Data extracts:
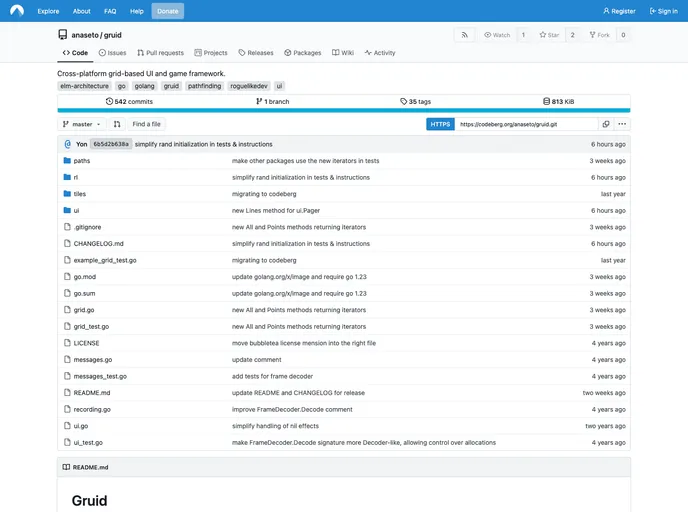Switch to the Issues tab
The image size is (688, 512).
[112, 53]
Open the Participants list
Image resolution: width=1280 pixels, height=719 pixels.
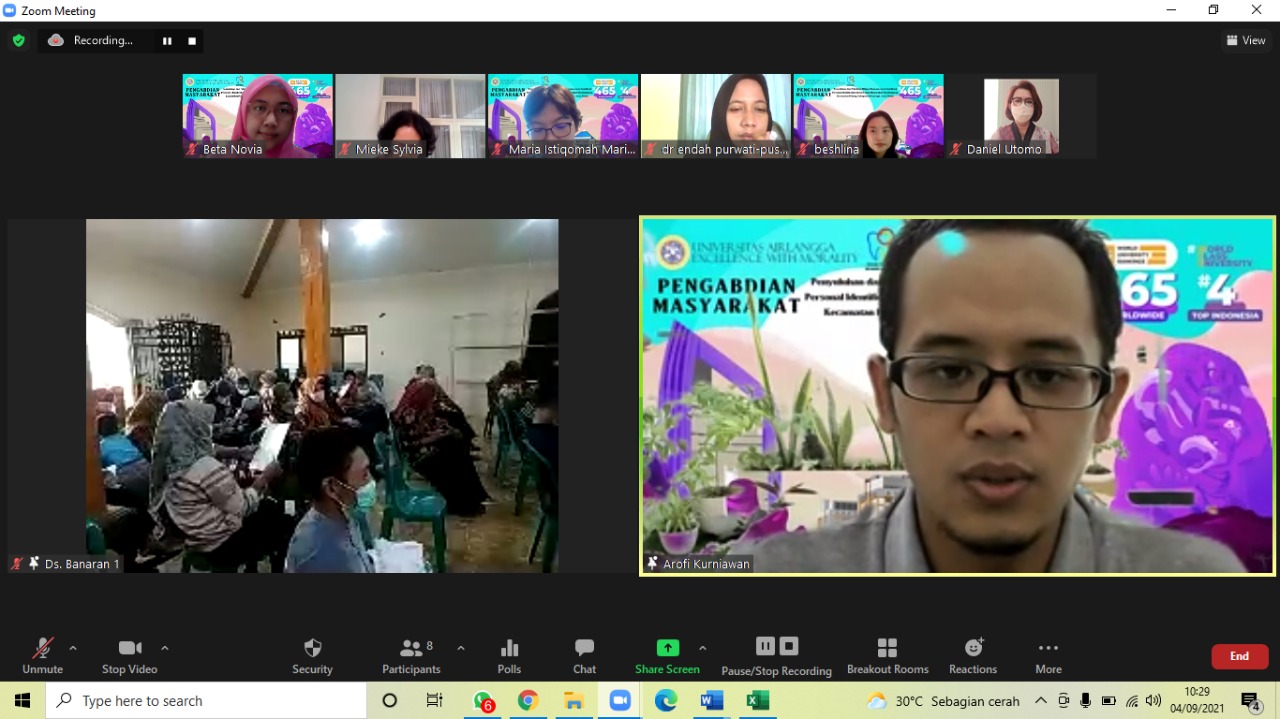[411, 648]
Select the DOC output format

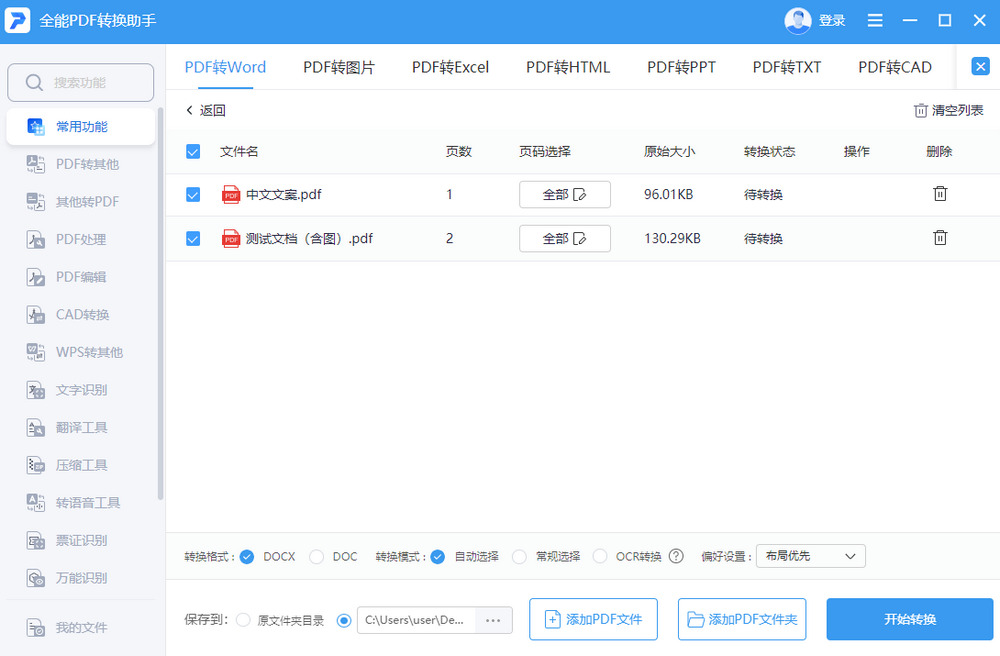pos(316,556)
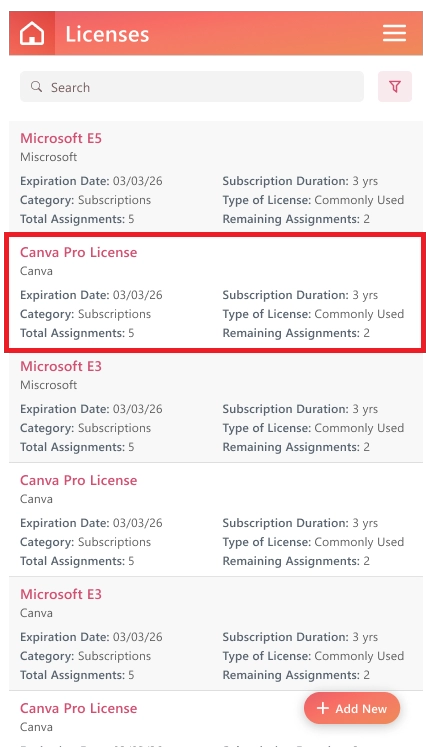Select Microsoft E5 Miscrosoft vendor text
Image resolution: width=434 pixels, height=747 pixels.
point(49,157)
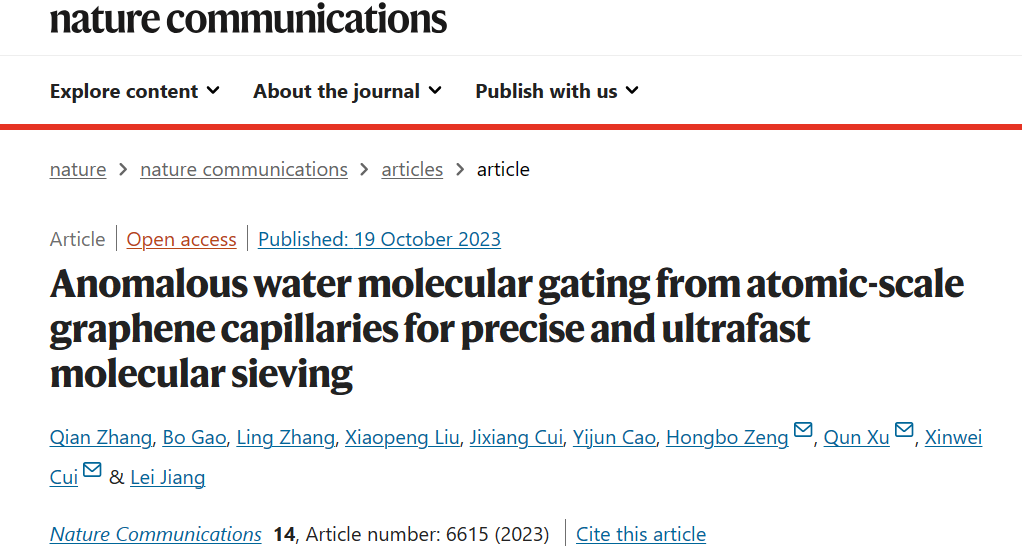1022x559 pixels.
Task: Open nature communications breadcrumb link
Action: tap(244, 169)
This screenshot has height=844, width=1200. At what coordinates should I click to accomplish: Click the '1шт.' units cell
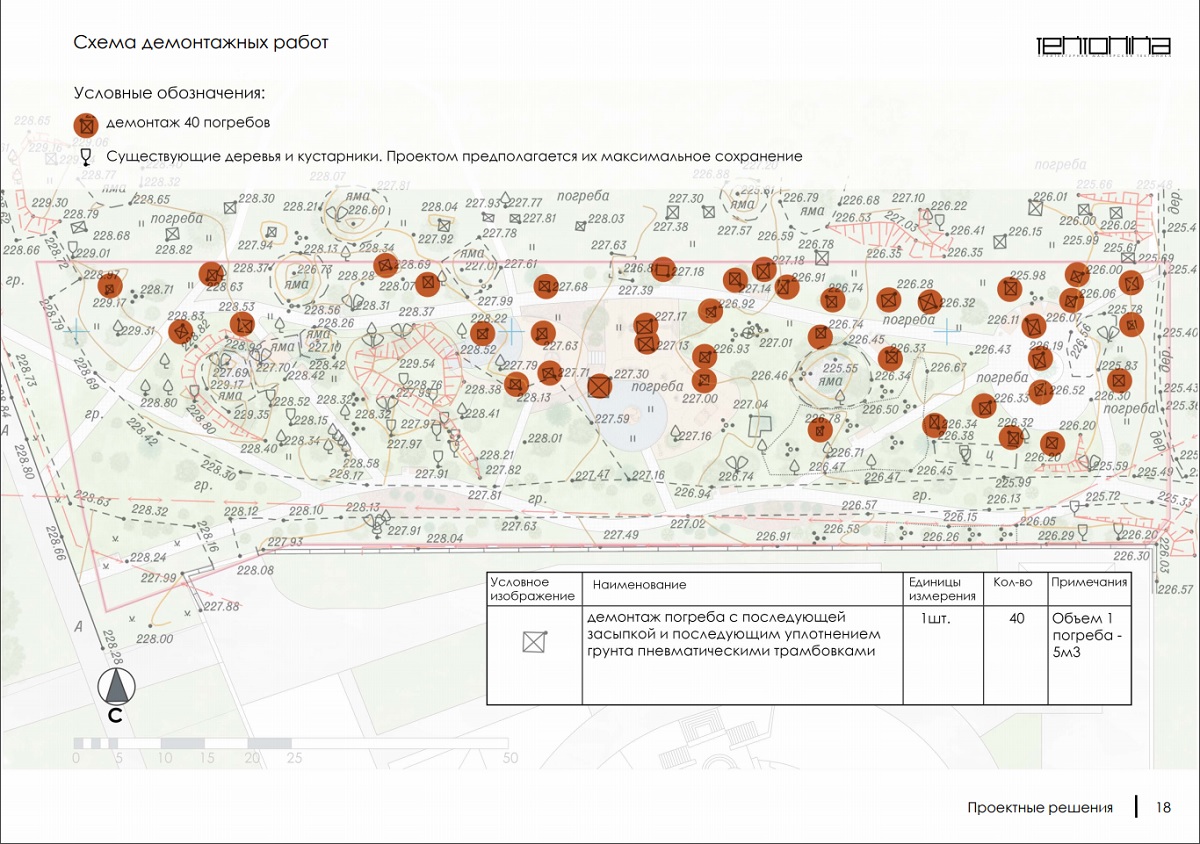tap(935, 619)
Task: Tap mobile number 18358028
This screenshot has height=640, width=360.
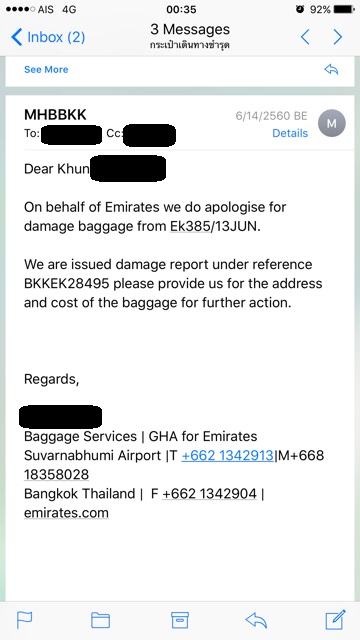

Work request: Write the lines out exactly, beginning at the line that holds "Select the DOC output format" and stopping after the last line of the entries; include no pictures.

Exercise result:
Select the DOC output format

pos(316,556)
Select Microsoft E5 Miscrosoft vendor text
Image resolution: width=434 pixels, height=747 pixels.
point(49,157)
1022x559 pixels.
Task: Open nature communications breadcrumb link
Action: tap(244, 169)
This screenshot has height=844, width=1200. At what coordinates should I click to accomplish: Click the '1шт.' units cell
tap(935, 619)
Task: Tap mobile number 18358028
This screenshot has height=640, width=360.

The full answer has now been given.